Assessment of the Pi2 and Pi9 genes in diverse Chinese indica rice cultivars

The Pi9-Pro and Pi2-LRR markers were further validated for their specificity to Pi2 or Pi9 in monogenic lines harboring blast resistance genes in the Pi2/9 locus, including IRBLz5-CA (Piz-5 = Pi2), IRBL9-W (Pi9), IRBLzt-T (Piz-t) and IRBLz-Fu (Piz) (Tsunematsu et al. 2000). PCR analysis based on primers 9-Pro-F/9-Pro-R detected a Pi9-type genotype and a Pi2/Piz-t-type genotype in IRBL9-W and in IRBLz5-CA/IRBLzt-T (Table 2), respectively. As for the Pi2-LRR marker, PCR analysis detected a Pi2-type genotype only in IRBLz5-CA (Table 2).

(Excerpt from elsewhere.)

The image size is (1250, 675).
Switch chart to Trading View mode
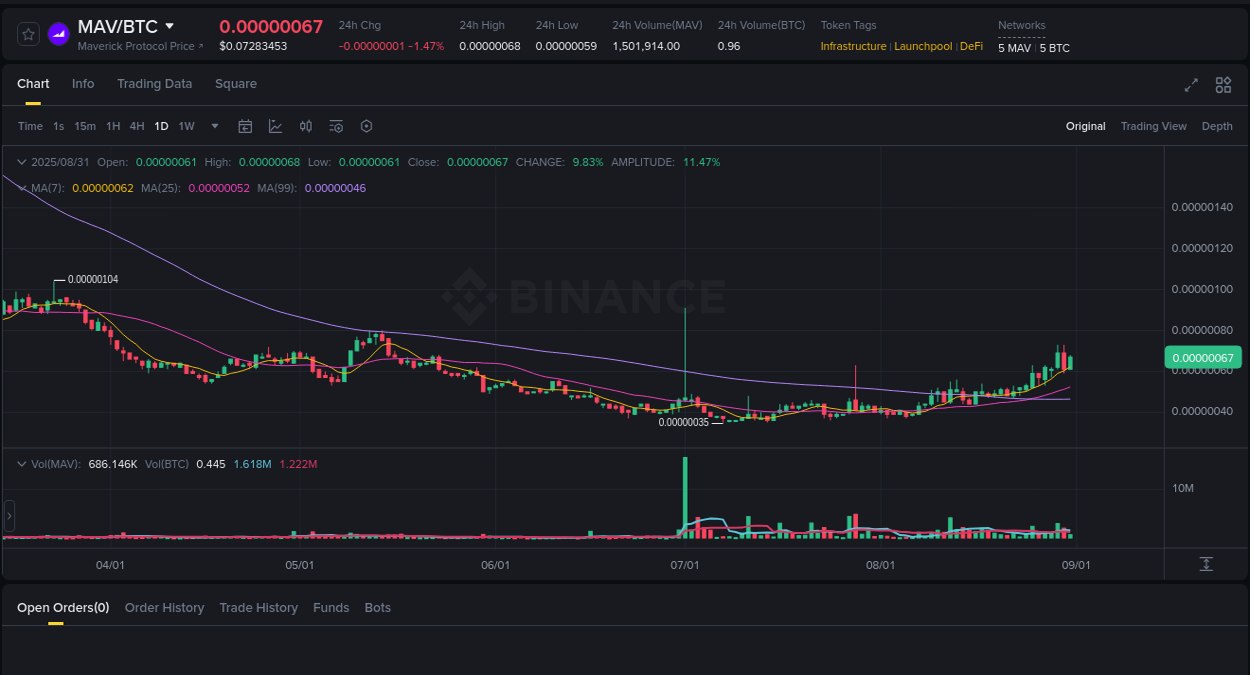1153,126
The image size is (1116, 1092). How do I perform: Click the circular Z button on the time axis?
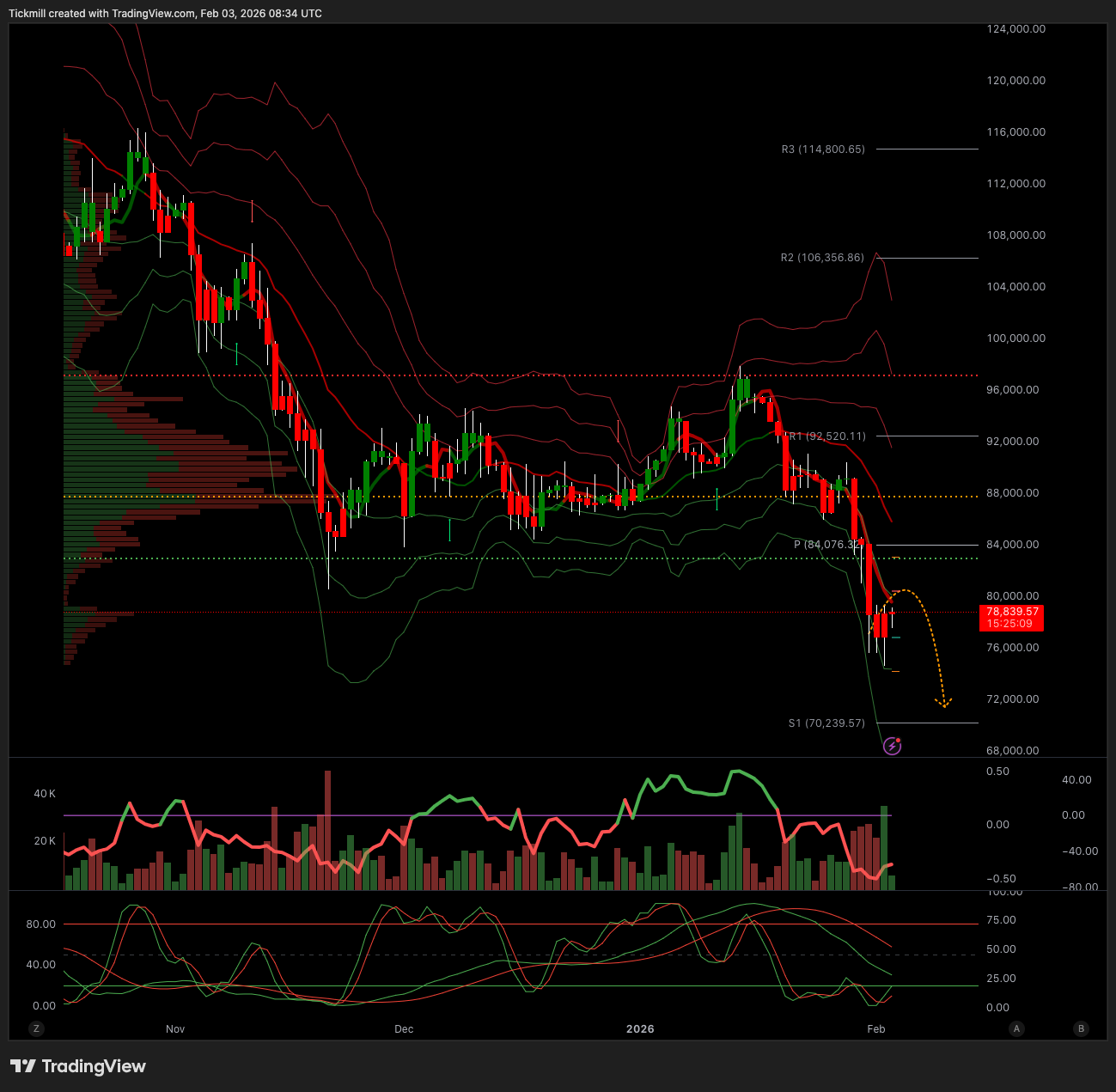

Besides the donor and monogenic lines, a set of 434 Chinese rice cultivars or breeding materials used in China were assessed for the presence of the Pi2 and Pi9 genes. The 434 rice accessions consisted of 91 indica restorer lines of hybrid rice, 61 indica maintainer/sterile lines of hybrid rice, 225 indica conventional cultivars/breeding materials, and 57 japonica conventional cultivars/breeding materials (Additional file 2: Table S2). When using the Pi9-Pro marker for screening, 15 out of 434 accessions were identified displaying a 111-bp PCR fragment (Table 1, Table 2, Fig. 3), suggesting that these 15 accessions might contain the Pi2 or Piz-t resistance genes. In contrast, no accessions were detected harboring a 128-bp PCR fragment corresponding to the Pi9 allele (Table 1), suggesting that the tested accessions did not have the Pi9 resistance gene. When using the Pi2-LRR marker for screening, no tested accession except an indica restorer line Huazhan produced digestion patterns identical to that of the Pi2 allele (Table 1, Table 2, Fig. 3). Notably, Huazhan was among the 15 accessions that displayed a 111-bp PCR fragment corresponding to the Pi2/Piz-t alleles as identified by the Pi9-Pro marker. Taken together, these results suggested that Huazhan might contain the Pi2 resistance gene.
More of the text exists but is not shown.